[START THE RECORDS]

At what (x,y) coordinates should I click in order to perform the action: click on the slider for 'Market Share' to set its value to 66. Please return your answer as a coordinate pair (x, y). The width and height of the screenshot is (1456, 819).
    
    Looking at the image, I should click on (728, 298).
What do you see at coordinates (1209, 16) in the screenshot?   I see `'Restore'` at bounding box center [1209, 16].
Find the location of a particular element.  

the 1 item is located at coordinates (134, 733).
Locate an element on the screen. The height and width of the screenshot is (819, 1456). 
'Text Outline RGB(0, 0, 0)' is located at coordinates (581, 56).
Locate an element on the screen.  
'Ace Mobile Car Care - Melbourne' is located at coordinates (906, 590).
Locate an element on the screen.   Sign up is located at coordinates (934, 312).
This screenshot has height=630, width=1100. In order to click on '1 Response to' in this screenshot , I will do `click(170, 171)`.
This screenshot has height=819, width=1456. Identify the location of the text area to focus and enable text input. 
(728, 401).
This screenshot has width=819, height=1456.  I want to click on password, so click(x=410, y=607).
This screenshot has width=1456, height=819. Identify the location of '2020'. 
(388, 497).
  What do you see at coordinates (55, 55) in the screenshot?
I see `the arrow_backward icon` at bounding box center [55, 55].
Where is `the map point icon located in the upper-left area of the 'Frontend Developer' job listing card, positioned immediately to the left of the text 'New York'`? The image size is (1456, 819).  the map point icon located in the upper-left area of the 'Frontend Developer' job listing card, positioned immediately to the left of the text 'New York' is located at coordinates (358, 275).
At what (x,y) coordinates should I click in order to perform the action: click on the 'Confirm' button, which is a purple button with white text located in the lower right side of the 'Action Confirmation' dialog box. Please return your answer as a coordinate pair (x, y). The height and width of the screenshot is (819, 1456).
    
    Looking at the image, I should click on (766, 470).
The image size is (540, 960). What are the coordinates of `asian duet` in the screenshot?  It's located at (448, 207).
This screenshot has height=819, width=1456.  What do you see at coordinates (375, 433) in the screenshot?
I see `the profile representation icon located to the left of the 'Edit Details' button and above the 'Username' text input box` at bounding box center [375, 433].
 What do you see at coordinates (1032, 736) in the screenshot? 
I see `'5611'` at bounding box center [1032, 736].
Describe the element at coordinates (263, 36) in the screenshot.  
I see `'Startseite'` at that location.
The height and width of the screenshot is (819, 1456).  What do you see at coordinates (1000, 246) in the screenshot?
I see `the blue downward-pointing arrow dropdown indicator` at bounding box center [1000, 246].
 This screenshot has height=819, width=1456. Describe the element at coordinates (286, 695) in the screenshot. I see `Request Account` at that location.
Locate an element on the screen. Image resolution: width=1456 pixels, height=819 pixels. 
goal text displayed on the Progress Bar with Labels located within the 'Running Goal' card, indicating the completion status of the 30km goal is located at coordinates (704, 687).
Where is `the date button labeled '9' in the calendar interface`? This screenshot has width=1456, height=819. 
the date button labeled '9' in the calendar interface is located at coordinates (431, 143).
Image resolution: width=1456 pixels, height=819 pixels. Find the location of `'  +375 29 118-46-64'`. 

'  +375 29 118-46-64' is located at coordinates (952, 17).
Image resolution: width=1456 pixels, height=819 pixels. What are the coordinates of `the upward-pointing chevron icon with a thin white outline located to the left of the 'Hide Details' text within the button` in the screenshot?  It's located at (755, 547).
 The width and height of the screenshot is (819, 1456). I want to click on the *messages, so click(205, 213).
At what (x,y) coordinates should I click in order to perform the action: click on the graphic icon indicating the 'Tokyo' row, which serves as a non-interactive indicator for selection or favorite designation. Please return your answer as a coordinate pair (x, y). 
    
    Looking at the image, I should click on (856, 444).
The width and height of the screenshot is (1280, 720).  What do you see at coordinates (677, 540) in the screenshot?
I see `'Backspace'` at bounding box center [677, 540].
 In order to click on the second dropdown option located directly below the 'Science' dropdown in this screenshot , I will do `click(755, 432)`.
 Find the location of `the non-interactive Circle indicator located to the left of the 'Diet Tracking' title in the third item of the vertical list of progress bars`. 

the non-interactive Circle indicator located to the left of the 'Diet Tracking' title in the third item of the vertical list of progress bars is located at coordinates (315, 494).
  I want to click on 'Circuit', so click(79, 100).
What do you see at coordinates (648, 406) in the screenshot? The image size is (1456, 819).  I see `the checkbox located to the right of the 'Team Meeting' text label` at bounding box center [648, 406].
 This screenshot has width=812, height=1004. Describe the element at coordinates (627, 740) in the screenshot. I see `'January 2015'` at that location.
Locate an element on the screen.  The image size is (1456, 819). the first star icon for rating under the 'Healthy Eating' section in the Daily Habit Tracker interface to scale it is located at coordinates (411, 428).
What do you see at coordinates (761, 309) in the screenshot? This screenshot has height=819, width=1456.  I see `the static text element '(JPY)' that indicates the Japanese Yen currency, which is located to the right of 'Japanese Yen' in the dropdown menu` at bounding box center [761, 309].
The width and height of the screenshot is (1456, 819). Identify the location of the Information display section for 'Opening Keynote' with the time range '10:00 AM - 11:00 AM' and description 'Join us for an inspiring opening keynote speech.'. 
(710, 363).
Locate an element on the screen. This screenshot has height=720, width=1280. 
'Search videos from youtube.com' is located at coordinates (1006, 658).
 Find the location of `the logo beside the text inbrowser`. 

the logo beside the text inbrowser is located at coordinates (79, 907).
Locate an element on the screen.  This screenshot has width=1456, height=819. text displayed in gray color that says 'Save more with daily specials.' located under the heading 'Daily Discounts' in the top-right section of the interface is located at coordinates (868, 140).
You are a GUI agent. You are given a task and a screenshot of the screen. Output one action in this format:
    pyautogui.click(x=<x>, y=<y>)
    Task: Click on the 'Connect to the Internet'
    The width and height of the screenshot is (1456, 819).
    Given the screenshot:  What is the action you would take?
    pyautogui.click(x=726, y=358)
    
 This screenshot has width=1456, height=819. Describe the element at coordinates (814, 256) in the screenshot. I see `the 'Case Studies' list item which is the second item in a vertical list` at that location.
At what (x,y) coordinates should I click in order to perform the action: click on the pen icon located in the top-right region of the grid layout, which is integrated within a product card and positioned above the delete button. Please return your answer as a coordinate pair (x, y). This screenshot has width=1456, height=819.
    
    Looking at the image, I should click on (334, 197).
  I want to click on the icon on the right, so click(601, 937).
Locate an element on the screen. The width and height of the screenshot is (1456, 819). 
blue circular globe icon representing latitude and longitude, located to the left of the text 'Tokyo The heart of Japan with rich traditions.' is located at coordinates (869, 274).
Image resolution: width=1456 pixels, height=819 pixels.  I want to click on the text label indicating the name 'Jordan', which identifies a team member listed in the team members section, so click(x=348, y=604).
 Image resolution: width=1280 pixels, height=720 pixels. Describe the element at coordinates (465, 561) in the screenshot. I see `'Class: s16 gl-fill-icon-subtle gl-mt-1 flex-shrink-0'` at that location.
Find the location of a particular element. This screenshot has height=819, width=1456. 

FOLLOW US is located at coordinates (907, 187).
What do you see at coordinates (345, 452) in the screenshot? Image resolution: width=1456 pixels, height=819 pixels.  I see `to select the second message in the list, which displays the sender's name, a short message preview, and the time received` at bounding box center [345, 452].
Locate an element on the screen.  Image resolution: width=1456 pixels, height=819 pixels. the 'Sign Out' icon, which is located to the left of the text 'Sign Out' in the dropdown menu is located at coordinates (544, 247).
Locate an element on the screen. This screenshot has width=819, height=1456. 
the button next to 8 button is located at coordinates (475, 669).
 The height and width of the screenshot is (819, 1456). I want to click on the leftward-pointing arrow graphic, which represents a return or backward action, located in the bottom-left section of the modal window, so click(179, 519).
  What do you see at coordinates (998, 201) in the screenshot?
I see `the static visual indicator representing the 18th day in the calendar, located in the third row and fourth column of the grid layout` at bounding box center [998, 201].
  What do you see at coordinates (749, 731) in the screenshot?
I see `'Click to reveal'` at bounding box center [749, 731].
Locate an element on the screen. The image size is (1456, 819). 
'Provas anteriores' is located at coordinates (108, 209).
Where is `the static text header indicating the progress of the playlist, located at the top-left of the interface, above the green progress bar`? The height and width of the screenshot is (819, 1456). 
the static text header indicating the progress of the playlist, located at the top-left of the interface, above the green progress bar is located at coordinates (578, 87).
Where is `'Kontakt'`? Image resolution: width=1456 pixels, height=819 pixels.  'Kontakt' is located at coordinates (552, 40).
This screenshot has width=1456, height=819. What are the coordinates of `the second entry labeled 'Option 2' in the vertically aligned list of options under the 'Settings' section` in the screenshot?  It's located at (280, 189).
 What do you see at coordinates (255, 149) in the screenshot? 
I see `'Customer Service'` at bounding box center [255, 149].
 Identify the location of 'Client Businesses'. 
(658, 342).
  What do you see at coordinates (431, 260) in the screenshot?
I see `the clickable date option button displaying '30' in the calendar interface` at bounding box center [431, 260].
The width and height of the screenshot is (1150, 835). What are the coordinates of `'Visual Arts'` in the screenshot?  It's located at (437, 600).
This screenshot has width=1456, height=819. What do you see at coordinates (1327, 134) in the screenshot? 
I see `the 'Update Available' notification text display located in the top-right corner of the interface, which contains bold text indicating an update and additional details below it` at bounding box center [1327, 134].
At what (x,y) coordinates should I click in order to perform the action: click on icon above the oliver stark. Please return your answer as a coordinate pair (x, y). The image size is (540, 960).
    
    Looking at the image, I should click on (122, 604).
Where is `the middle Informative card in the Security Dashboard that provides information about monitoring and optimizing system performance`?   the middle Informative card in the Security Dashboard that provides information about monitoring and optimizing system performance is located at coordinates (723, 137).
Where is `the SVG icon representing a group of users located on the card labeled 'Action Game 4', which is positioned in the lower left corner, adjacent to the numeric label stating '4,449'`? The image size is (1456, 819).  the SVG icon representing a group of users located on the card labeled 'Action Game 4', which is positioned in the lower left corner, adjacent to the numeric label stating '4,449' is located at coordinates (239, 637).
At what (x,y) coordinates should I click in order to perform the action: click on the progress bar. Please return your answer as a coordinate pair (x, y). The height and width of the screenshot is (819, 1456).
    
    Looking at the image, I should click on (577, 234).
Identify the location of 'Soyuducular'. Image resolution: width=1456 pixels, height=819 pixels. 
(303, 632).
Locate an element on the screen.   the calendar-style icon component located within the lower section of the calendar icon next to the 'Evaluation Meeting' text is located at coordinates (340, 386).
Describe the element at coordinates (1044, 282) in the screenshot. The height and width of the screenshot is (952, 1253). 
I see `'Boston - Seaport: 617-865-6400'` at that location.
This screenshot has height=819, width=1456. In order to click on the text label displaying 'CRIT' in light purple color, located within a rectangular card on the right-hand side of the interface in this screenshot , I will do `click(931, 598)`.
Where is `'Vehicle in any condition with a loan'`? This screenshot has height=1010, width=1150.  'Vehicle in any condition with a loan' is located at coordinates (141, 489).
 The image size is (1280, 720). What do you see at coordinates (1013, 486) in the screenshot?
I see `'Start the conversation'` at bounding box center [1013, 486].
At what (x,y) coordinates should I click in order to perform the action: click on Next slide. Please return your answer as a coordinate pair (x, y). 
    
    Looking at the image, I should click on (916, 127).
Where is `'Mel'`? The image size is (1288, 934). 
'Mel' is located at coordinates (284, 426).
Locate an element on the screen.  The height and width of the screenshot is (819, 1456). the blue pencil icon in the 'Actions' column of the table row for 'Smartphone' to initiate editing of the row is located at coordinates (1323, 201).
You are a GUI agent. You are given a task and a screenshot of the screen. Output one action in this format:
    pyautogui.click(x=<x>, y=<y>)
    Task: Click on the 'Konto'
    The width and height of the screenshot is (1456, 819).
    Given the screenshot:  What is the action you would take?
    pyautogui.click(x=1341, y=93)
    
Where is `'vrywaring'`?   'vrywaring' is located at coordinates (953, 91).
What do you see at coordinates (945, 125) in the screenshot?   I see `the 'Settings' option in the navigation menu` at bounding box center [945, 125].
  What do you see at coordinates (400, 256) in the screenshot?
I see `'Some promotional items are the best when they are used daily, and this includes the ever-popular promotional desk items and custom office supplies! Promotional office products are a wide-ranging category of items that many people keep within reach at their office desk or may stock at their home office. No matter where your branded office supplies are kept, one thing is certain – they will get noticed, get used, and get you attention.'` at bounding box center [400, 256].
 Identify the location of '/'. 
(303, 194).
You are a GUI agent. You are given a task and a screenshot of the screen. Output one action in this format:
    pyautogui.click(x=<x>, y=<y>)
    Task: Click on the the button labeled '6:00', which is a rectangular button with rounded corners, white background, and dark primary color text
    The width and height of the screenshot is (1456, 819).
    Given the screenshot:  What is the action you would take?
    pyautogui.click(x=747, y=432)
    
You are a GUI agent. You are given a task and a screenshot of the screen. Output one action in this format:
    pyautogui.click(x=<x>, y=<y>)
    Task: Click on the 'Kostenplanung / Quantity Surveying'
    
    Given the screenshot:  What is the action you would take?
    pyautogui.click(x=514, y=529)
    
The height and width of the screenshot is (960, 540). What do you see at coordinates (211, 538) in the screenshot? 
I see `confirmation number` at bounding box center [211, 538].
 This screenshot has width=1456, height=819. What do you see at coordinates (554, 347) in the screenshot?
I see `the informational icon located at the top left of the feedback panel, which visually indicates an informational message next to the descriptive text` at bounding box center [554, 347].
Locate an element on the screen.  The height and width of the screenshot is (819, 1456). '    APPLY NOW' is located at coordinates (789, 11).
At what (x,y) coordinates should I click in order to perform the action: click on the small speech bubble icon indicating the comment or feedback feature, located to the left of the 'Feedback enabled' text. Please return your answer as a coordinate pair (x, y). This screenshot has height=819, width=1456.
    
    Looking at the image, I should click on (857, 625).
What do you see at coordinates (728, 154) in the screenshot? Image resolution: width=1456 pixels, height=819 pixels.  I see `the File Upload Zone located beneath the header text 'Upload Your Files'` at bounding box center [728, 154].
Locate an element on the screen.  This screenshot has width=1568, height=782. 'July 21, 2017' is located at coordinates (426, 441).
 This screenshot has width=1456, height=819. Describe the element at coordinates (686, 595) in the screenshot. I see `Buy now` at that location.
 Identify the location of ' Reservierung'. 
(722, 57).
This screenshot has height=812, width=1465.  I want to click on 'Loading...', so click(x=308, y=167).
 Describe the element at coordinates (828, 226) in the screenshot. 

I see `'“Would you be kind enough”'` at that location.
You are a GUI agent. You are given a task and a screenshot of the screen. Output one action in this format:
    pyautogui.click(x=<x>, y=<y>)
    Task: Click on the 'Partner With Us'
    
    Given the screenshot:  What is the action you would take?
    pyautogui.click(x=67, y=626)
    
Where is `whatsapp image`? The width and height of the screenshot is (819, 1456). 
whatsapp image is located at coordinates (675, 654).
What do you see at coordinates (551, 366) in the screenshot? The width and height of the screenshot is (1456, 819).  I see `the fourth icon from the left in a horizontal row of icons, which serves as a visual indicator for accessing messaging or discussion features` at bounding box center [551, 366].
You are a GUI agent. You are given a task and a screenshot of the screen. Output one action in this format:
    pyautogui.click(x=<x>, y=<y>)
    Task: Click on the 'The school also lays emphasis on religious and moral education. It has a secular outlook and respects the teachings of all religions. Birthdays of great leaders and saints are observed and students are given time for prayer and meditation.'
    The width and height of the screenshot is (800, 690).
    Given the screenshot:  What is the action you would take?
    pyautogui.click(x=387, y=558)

[END THE RECORDS]

§ **TASK DETAILS**
Quote the items verbatim, beginning at the start of the items and continuing through the line containing "coordinates (358, 275).".

§ **FINISHED ANSWER**
At what (x,y) coordinates should I click in order to perform the action: click on the slider for 'Market Share' to set its value to 66. Please return your answer as a coordinate pair (x, y). The width and height of the screenshot is (1456, 819).
    
    Looking at the image, I should click on (728, 298).
What do you see at coordinates (1209, 16) in the screenshot?   I see `'Restore'` at bounding box center [1209, 16].
Find the location of a particular element.  

the 1 item is located at coordinates (134, 733).
Locate an element on the screen. The height and width of the screenshot is (819, 1456). 
'Text Outline RGB(0, 0, 0)' is located at coordinates (581, 56).
Locate an element on the screen.  
'Ace Mobile Car Care - Melbourne' is located at coordinates (906, 590).
Locate an element on the screen.   Sign up is located at coordinates (934, 312).
This screenshot has height=630, width=1100. In order to click on '1 Response to' in this screenshot , I will do `click(170, 171)`.
This screenshot has height=819, width=1456. Identify the location of the text area to focus and enable text input. 
(728, 401).
This screenshot has width=819, height=1456.  I want to click on password, so click(x=410, y=607).
This screenshot has width=1456, height=819. Identify the location of '2020'. 
(388, 497).
  What do you see at coordinates (55, 55) in the screenshot?
I see `the arrow_backward icon` at bounding box center [55, 55].
Where is `the map point icon located in the upper-left area of the 'Frontend Developer' job listing card, positioned immediately to the left of the text 'New York'`? The image size is (1456, 819).  the map point icon located in the upper-left area of the 'Frontend Developer' job listing card, positioned immediately to the left of the text 'New York' is located at coordinates (358, 275).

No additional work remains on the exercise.